Maar voor Paulus is het duidelijk, er is geen uitzicht meer, het zal een langdurig politiek spelletje blijven en daar wil hij niet het onderwerp van zijn. Het is alsof Pauls even het spelletje meespeelt en niet langer de speelbal is. Want als Romein heb je het recht om je te beroepen op de Keizer, als je het idee hebt dat je geen recht wordt gedaan dan is er altijd een weg naar de ‘hoogste’ autoriteit.
Nog even spelen ze een spelletje en geeft Festus koning Agrippa de mogelijkheid om ook naar Paulus te luisteren en een oordeel te vellen. Maar eigenlijk is het al duidelijk, Paulus heeft niets verkeerds gedaan en zou al die tijd onterecht hebben vast gezeten.

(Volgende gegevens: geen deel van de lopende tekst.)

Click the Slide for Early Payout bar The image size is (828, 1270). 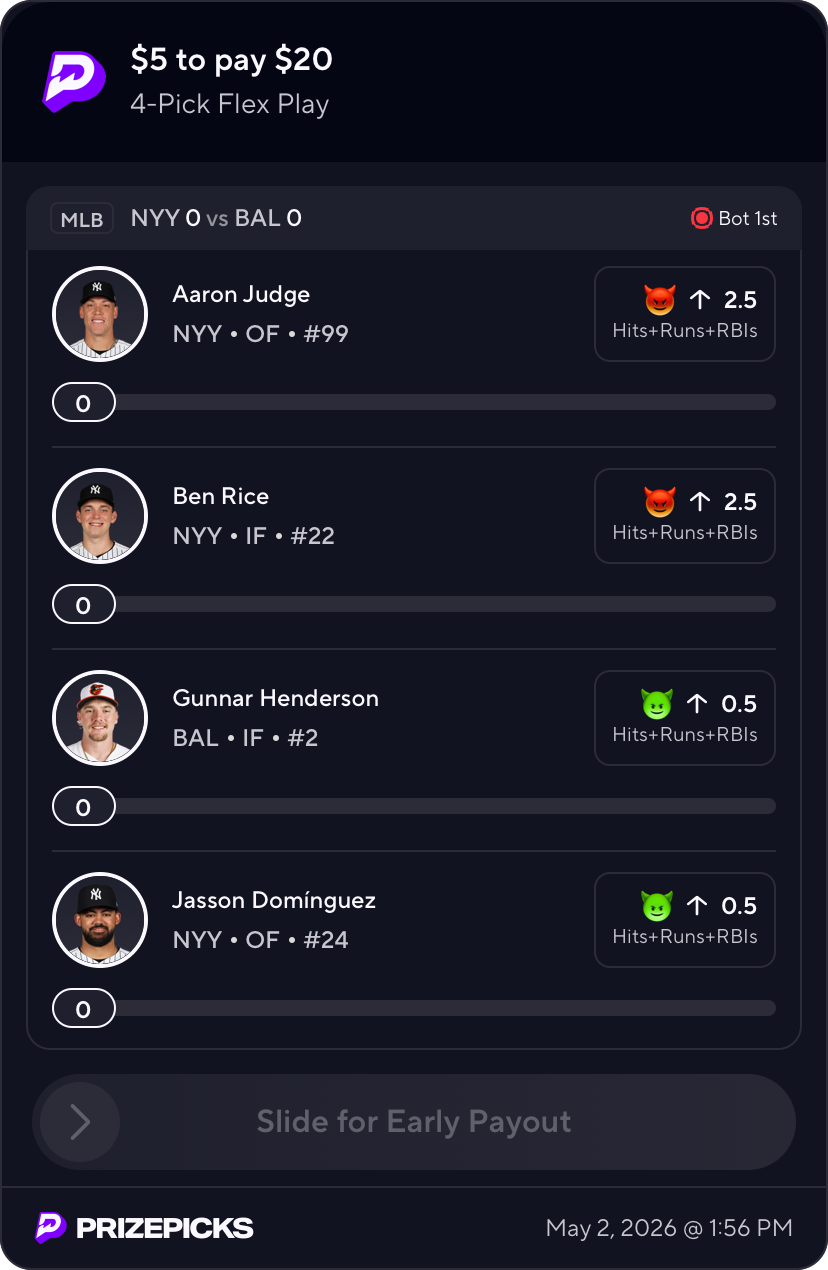pyautogui.click(x=414, y=1122)
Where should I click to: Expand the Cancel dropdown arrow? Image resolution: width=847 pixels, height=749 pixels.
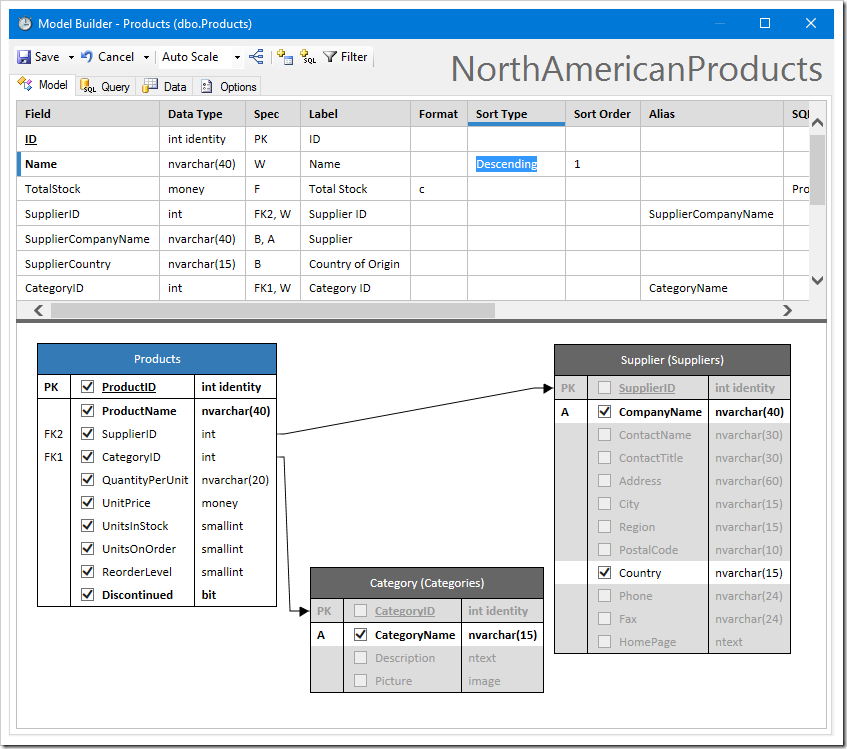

Eigenlijk is dit spelletje nog steeds de normale gang van zaken en misschien is het zelfs erger geworden. Denk aan al die reality tv series, het is allemaal een façade waar we niets mee bereiken, het leven draait meer om wat we zouden willen zijn dan wie we werkelijk zijn. Denk aan alle sociale media, we werken zo hard aan hoe we willen overkomen dat we vergeten wie we werkelijk zijn.
We moeten ons verre houden van dit spelletje, laten we zijn wie we werkelijk zijn. Kinderen van God die naar Zijn beeld geschapen. Laten we ons daar op richten, de kern van ons bestaan in de aanwezigheid van God. Dan hoeven we niet zo moeilijk te doen, dan worden we niet zo snel gekwetst want we weten dat we in de armen van de Vader mogen zijn.